Ho finito Mille splendidi soli l'11 marzo 2023. Ci ho messo esattamente 20 giorni, a cavallo tra l’inizio del nuovo semestre e la fine delle giornate fredde e tranquille, passate sotto le coperte e con la stanza piena dell’odore di un’ottima candela alla lavanda. Non saprei dire se una ventina di giorni siano da considerarsi una lettura veloce o meno e, nonostante siano ormai passate più di due settimane da quando ho ripiegato la copertina posteriore, non saprei nemmeno spiegare in maniera chiara perché questo romanzo sia al contempo un’eccellente via di fuga e un duro pugno allo stomaco da parte di una realtà che io per prima ho sempre sentito distante.

Questa non è una recensione accurata, uno svisceramento magistrale di un’attenta lettrice che voglia spiegare in ogni dettaglio ciò che ha amato e quando intensamente abbia pianto in questo o quell’altro passaggio, quanto abbia odiato quel certo personaggio e quanto si sia annoiata fino ad addormentarsi. Per quanto ci possa essere la voglia mancano sia la fermezza che quel minimo di distacco per valutare la scrittura di Khaled Hosseini nella sua interezza, giudicarlo bene dove effettivamente meritava gli elogi e storcere il naso nelle parti dove il suo talento ha vacillato. Non parlerò quindi di Mille splendidi soli come il romanzo di Khaled Hosseini, di come lui abbia scritto così poco ma con così tanta abilità lasciare il segno nei suoi lettori. Parlerò di me e di Mille splendidi soli, di come ho schiacciato e fatto seccare un fiore tra la copertina e la prima pagina e del post-it che ho di getto scritto e appiccicato il giorno in cui l’ho terminato. Parlerò delle sue piccole pieghe e di tutti i suoi segna-pagina, delle sottolineature a matita leggere che di solito non faccio sui libri ma che questa volta sentivo il bisogno di fare, per ritrovare un giorno quella frase che mi sembrava tanto geniale, tanto emozionante, riscoprirla nuovamente, colpita forse allo stesso modo o forse con una nota di malinconia, perché la magia di quel momento è svanita e me n’è rimasto solo il ricordo.

□ □ □

■ DESCRIZIONE DEL COMPITO ■
Ricopia senza alcuna modifica, dal testo su Mille splendidi soli riportato sopra, il tratto da "Ho finito Mille" fino a "sempre sentito distante.".

□ □ □

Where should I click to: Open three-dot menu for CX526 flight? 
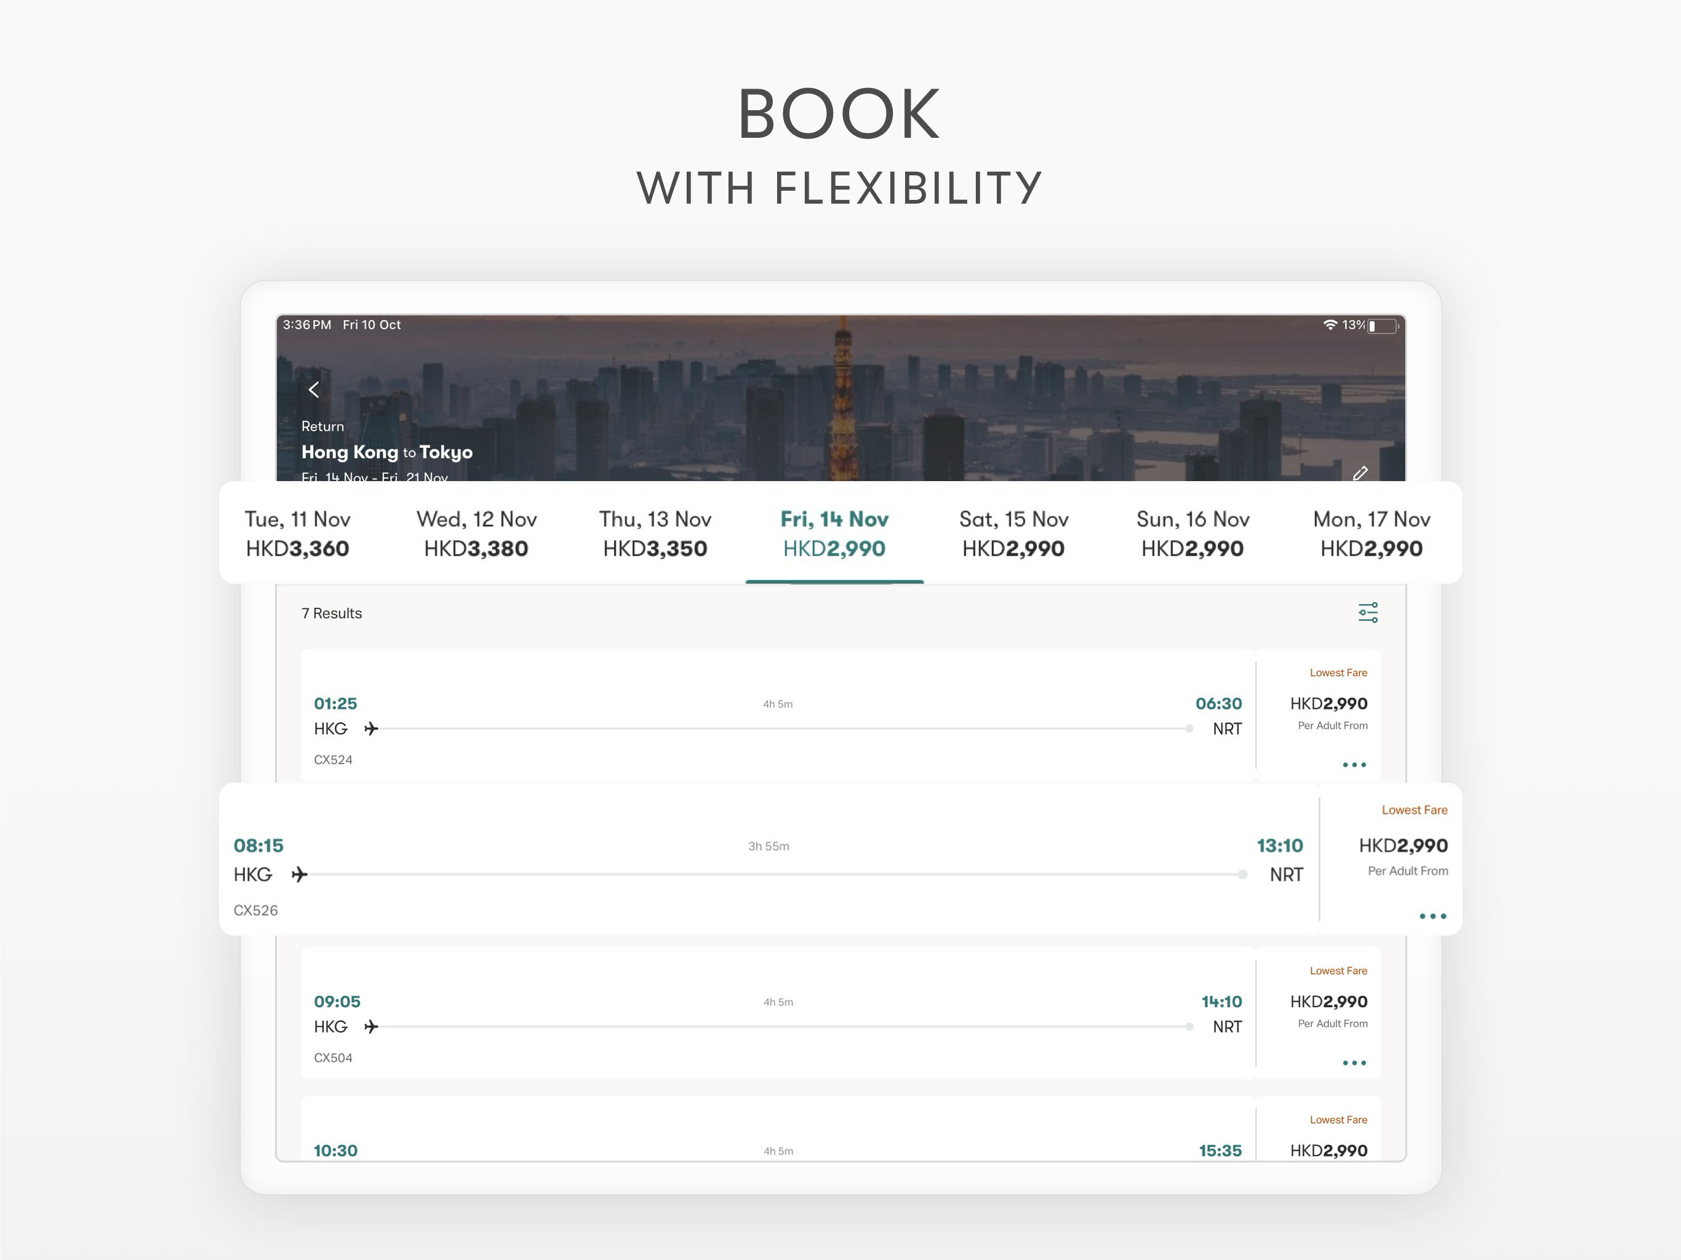coord(1432,916)
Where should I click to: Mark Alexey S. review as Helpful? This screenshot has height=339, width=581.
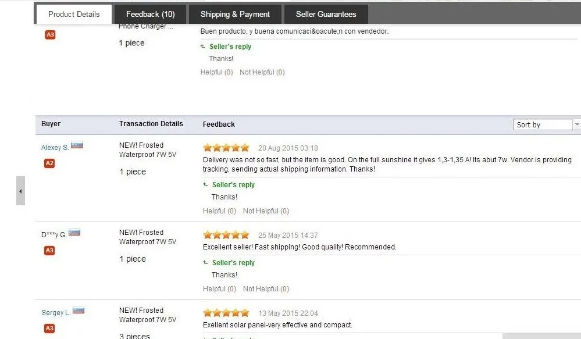point(219,211)
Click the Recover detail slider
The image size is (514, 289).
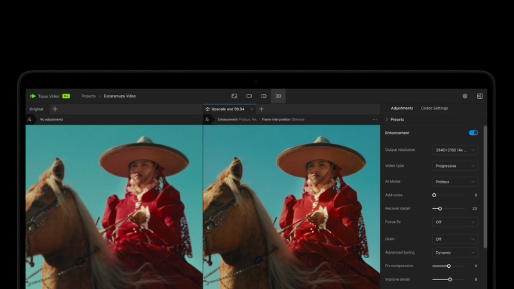(449, 209)
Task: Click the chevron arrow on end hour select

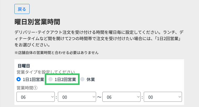Action: (x=138, y=97)
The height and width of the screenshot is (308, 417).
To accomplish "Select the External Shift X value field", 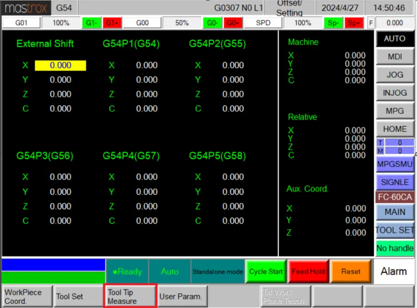I will click(60, 66).
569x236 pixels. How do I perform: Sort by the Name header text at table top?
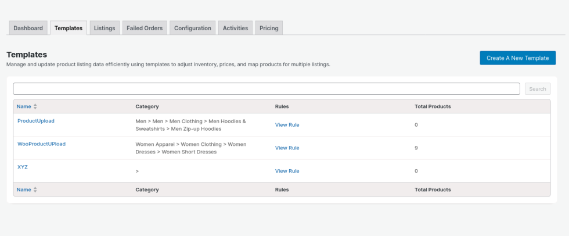[24, 107]
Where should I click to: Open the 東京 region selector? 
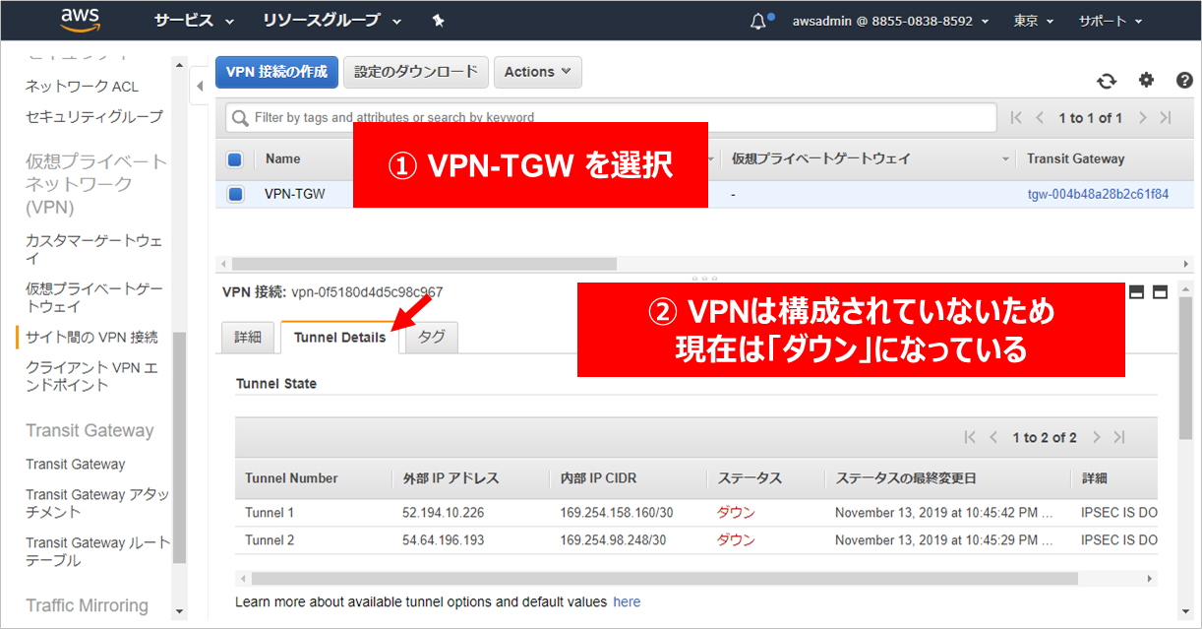tap(1033, 21)
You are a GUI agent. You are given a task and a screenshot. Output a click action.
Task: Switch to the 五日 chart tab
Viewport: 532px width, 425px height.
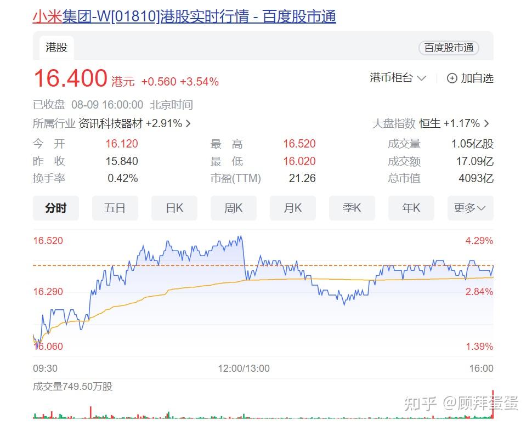115,208
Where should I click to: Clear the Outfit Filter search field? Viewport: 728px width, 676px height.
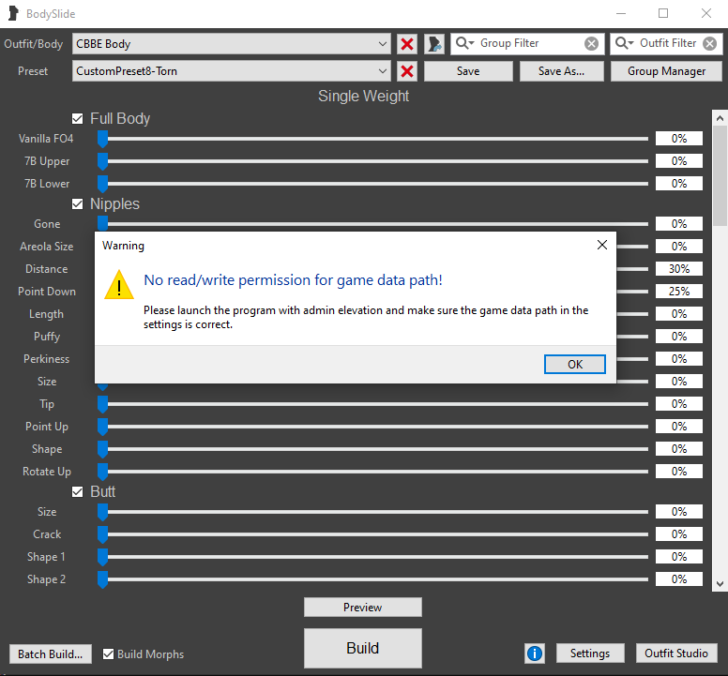point(710,43)
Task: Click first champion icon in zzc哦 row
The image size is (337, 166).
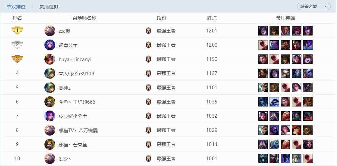Action: [263, 31]
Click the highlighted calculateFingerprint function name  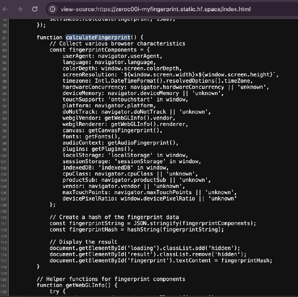click(98, 37)
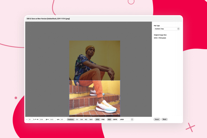Image resolution: width=207 pixels, height=138 pixels.
Task: Click the zoom out minus icon
Action: pyautogui.click(x=26, y=120)
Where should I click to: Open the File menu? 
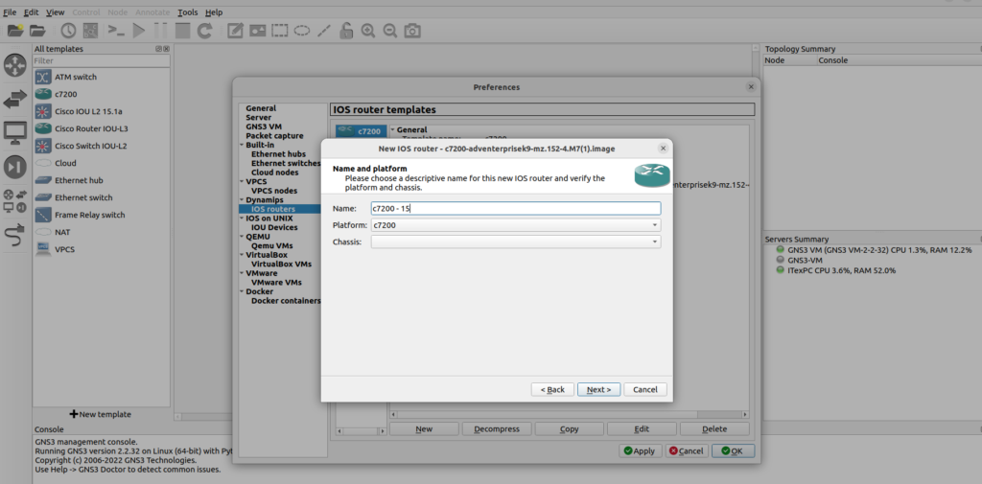10,12
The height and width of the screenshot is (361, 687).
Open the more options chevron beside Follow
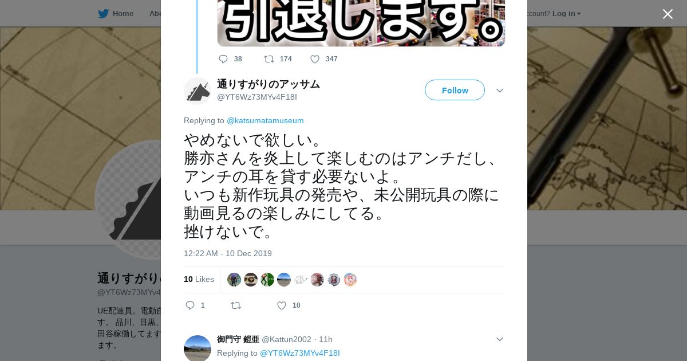point(500,91)
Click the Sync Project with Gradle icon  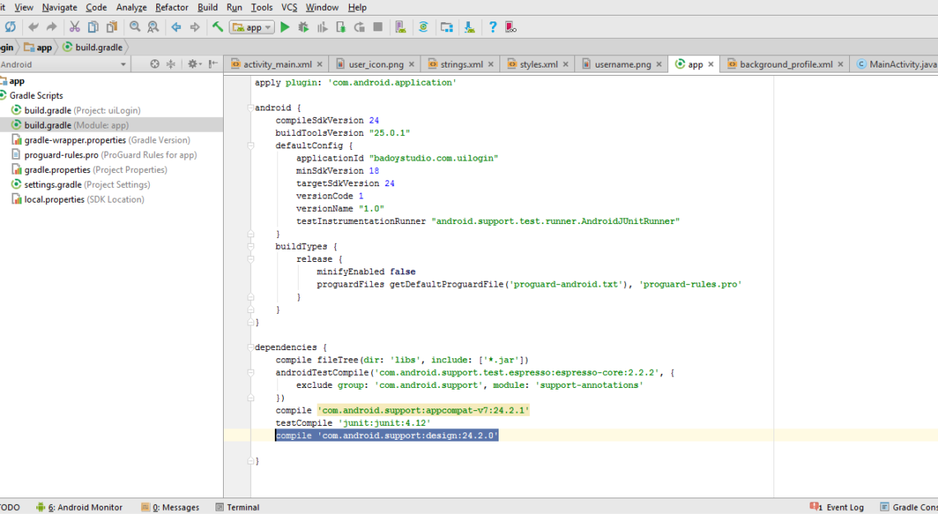click(424, 27)
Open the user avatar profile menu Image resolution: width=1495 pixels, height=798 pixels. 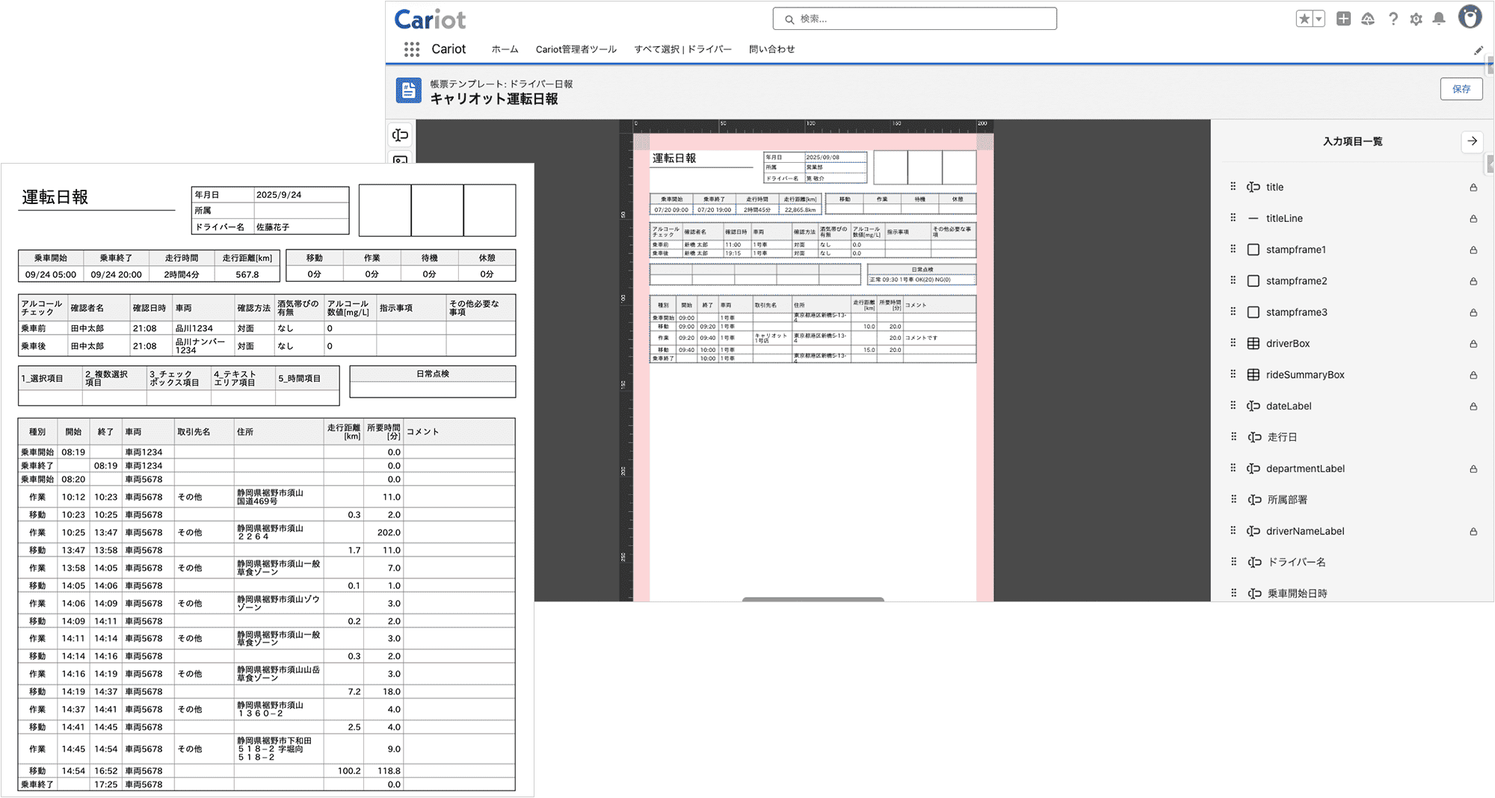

□ □ □

■ SOLUZIONE DELL'ESERCIZIO ■
Ho finito Mille splendidi soli l'11 marzo 2023. Ci ho messo esattamente 20 giorni, a cavallo tra l’inizio del nuovo semestre e la fine delle giornate fredde e tranquille, passate sotto le coperte e con la stanza piena dell’odore di un’ottima candela alla lavanda. Non saprei dire se una ventina di giorni siano da considerarsi una lettura veloce o meno e, nonostante siano ormai passate più di due settimane da quando ho ripiegato la copertina posteriore, non saprei nemmeno spiegare in maniera chiara perché questo romanzo sia al contempo un’eccellente via di fuga e un duro pugno allo stomaco da parte di una realtà che io per prima ho sempre sentito distante.